Problem to work on: Find every line in the records below that holds the word "will", and copy each one.

Provided information:

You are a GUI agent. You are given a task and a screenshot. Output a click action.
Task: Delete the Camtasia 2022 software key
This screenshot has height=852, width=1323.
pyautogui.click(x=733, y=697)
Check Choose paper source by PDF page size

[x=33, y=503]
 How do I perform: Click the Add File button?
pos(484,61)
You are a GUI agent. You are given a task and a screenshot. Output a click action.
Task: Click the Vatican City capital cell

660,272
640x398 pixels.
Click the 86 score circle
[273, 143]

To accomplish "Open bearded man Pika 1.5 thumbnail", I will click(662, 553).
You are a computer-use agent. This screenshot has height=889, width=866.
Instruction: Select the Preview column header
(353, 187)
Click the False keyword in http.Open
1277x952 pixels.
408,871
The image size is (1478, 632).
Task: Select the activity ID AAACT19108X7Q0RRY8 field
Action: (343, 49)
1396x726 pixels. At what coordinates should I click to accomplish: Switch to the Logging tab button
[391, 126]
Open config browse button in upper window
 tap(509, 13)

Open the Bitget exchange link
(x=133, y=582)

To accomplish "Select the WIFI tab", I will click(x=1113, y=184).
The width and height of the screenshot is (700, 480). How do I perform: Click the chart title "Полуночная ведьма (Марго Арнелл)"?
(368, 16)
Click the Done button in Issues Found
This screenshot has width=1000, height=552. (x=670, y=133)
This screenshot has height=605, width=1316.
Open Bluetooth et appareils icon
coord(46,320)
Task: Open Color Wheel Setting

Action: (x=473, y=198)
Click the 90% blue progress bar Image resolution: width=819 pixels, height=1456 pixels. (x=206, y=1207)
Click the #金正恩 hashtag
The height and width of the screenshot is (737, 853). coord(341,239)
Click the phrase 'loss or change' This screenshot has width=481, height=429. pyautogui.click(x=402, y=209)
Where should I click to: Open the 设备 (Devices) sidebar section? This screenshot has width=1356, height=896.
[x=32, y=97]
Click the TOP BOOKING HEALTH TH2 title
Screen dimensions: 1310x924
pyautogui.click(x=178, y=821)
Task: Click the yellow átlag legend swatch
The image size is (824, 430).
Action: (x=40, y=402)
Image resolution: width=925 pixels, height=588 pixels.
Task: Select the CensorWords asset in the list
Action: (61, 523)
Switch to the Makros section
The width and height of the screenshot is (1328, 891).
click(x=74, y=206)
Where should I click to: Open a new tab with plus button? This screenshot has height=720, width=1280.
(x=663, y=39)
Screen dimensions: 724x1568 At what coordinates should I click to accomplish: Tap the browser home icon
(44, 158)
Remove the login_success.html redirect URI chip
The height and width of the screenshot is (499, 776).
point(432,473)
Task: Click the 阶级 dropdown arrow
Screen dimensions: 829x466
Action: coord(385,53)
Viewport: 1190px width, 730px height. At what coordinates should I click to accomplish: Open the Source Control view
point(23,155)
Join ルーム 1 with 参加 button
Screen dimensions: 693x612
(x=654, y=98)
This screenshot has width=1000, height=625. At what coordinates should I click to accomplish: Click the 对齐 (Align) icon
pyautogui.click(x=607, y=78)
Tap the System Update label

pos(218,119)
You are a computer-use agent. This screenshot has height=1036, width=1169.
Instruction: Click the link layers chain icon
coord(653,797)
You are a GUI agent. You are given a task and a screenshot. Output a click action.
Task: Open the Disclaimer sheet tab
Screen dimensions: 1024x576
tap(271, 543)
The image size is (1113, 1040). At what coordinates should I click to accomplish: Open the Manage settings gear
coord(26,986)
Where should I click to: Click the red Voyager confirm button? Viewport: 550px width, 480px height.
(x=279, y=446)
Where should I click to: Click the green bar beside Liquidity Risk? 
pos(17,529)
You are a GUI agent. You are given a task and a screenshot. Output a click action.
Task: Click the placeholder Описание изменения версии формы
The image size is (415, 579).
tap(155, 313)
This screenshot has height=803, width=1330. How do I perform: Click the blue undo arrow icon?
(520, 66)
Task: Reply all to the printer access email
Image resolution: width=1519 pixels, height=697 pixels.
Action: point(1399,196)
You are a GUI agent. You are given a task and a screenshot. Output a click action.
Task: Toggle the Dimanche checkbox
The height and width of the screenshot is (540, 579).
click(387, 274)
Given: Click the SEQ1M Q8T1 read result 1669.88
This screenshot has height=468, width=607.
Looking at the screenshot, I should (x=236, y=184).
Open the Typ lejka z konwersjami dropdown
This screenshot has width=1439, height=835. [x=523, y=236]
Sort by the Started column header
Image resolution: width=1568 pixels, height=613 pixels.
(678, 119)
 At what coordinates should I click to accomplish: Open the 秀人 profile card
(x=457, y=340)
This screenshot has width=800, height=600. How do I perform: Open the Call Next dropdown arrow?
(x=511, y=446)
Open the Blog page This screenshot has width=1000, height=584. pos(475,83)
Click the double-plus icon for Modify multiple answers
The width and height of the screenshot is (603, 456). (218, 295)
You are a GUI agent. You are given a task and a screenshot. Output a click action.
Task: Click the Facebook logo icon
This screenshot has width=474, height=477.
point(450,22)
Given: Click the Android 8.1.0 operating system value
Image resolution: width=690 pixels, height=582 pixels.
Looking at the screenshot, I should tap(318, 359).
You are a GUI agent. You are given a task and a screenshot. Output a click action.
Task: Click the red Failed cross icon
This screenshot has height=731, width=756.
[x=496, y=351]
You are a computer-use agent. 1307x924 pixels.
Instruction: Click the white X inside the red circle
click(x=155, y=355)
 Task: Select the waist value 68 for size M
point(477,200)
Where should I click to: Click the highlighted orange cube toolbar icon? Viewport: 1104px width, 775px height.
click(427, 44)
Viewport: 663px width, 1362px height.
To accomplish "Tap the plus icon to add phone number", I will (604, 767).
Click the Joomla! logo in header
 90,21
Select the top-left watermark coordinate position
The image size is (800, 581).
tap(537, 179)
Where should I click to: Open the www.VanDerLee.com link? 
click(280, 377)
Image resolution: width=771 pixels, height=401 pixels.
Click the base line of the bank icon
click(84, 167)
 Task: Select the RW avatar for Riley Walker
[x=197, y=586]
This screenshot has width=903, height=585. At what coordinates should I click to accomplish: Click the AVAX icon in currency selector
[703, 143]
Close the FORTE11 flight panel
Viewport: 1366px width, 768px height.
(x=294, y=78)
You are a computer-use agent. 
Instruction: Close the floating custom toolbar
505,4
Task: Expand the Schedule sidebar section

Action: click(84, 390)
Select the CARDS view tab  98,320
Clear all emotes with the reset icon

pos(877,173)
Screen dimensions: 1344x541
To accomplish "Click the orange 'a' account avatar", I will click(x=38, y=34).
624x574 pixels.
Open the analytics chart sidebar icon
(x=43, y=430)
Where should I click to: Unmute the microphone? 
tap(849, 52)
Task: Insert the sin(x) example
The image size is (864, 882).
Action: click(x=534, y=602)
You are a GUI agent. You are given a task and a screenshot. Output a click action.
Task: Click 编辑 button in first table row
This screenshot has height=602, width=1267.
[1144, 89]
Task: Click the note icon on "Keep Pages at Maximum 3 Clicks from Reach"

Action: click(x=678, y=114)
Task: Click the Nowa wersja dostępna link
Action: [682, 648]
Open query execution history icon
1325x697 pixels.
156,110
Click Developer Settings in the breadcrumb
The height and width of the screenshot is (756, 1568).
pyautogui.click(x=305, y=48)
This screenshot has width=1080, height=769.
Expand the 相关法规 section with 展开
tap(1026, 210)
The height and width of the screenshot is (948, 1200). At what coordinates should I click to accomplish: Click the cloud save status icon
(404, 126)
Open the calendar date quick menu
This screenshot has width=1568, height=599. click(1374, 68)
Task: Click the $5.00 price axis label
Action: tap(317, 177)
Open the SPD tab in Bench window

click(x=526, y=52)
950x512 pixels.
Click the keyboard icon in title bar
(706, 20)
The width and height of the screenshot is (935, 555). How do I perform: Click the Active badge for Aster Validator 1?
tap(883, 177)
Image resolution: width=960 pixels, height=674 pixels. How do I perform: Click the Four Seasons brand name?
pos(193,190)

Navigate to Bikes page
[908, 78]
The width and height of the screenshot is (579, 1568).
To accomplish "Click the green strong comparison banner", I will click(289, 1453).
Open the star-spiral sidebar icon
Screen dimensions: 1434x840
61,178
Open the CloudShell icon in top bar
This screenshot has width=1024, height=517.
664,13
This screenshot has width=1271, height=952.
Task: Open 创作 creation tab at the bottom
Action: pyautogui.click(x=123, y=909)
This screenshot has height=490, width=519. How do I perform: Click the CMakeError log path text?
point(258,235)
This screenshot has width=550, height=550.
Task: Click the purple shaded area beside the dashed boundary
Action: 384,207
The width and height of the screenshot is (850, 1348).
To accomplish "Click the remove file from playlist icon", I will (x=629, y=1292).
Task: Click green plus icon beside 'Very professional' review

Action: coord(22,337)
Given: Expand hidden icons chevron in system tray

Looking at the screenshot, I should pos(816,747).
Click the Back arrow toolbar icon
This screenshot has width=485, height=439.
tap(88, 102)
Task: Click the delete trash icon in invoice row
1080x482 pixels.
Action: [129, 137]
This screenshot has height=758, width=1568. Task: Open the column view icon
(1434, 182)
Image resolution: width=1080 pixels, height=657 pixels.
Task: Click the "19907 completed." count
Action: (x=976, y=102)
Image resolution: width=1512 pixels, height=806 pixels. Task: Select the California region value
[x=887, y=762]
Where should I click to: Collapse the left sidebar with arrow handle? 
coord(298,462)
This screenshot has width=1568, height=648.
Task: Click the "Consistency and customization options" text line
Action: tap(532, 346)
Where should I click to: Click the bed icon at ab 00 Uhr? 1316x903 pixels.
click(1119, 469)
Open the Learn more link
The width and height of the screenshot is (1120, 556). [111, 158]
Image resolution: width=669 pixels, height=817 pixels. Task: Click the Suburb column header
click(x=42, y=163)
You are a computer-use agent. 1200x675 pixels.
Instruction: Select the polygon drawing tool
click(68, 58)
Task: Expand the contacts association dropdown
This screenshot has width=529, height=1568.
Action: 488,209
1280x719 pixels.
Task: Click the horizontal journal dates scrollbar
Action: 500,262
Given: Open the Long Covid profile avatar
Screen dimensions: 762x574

Result:
To accomplish "Open bearded man Pika 1.5 thumbnail", I will click(662, 553).
To accomplish "Select the WIFI tab", I will click(x=1113, y=184).
To accomplish "Tap the plus icon to add phone number", I will (604, 767).
To accomplish "Click the orange 'a' account avatar", I will click(x=38, y=34).
To accomplish "Click the green strong comparison banner", I will click(289, 1453).
To accomplish "Click the remove file from playlist icon", I will (x=629, y=1292).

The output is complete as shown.